■ Parts of the exercise ■
(a) Answer these from the notes on simulation and emulation:
(i) What does simulation mean?
(ii) What does emulation mean?
(iii) According to the final sentence, where do a lot of cases fall?
(b) Repeat word for word everything in the notes on simulation and emulation from "Hardware level - emulation, simulation, and" down to "too much work)".

■ Document passage ■
--- START ---

Notes related to (mostly whole-computer) virtualization, emulation and simulation.

Virtualization, emulation, simulation · Docker notes · Qemu notes

Hardware level - emulation, simulation, and hardware virtualization

Generally,

simulation means imitating the resulting behaviour
sometimes just the surface level (but that's often so specific-purpose that it's too much work)
so you often go lower level, but stop at the highest level you can get away with, because that often makes things simpler
emulation means replicating how the internals work
as precisely as sensible or required, often at a much lower level
either out of necessity (e.g. emulating how an old CPU works so you can run anything on it)
or out of preference (e.g. emulating imperfections as well as the specs)



Yes, this is regularly something of a sliding scale, but it turns out a lot of cases fall mostly on one side or the other.

--- END ---

■ Data records ■
--- START ---

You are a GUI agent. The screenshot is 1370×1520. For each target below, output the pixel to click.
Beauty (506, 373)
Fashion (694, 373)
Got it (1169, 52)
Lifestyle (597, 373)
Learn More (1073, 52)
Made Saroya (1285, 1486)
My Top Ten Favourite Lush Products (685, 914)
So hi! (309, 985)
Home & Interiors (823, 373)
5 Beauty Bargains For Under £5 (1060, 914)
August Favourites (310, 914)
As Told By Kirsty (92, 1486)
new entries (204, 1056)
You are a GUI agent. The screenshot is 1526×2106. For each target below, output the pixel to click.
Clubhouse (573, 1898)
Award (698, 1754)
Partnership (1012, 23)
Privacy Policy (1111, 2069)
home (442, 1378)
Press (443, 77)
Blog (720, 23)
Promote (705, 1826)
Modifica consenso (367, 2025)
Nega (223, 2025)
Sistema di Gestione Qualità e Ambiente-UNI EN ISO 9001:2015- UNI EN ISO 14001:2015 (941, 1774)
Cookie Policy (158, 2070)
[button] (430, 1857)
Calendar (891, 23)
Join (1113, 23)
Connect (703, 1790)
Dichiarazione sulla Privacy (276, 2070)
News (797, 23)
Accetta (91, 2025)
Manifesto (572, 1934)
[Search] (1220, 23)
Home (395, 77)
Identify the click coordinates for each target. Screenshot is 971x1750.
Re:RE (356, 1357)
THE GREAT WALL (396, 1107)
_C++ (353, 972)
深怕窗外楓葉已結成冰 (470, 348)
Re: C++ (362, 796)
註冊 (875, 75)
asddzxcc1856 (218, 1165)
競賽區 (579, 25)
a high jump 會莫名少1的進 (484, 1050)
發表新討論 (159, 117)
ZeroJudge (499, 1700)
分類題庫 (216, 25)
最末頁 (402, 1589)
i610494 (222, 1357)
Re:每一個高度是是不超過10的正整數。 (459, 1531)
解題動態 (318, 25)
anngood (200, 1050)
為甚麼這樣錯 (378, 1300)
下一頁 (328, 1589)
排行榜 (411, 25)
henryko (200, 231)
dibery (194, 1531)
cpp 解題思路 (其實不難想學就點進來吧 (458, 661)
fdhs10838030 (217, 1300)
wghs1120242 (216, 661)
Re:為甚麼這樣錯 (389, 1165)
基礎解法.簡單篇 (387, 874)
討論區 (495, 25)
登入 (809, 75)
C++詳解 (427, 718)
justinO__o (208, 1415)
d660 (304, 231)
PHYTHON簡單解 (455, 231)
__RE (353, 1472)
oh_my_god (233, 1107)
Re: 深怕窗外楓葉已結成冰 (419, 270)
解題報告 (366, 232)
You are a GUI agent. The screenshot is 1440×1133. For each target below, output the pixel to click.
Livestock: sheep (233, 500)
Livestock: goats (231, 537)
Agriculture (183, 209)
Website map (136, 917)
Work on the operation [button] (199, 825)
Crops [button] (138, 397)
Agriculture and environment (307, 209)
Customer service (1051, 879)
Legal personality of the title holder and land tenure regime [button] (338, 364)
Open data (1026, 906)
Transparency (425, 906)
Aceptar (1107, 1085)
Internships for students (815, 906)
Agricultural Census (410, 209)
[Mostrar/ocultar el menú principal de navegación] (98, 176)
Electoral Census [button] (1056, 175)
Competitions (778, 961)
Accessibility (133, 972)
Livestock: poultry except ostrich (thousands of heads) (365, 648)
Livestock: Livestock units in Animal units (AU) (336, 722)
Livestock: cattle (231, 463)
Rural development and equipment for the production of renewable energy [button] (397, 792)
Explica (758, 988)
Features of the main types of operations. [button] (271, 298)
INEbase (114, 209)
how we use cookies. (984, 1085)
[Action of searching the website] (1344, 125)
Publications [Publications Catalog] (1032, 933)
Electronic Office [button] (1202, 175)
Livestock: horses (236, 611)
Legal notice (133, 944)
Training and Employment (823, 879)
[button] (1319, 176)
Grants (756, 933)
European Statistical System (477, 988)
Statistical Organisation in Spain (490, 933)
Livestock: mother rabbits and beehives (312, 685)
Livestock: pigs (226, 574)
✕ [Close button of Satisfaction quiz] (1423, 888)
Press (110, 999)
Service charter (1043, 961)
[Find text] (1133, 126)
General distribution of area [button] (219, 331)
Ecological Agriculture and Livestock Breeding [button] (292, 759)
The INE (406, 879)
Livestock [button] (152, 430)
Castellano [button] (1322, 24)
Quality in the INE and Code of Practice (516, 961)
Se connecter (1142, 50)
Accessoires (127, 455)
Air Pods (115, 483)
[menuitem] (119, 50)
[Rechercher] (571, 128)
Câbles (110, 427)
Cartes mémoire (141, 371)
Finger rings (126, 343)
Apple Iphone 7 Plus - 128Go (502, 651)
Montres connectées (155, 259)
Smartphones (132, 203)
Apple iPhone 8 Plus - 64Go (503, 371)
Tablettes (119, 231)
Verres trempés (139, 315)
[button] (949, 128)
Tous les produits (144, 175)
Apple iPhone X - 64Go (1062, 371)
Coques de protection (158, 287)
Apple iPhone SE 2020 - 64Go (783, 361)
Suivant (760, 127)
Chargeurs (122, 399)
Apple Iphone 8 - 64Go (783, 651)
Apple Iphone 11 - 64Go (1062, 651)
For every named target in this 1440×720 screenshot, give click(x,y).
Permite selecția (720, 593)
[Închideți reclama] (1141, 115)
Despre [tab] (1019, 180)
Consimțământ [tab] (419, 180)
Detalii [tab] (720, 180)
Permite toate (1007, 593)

--- END ---

■ Solutions to the problems ■
(a)
(i) Imitating the resulting behaviour.
(ii) Replicating how the internals work.
(iii) Mostly on one side or the other.

(b)
Hardware level - emulation, simulation, and hardware virtualization

Generally,

simulation means imitating the resulting behaviour
sometimes just the surface level (but that's often so specific-purpose that it's too much work)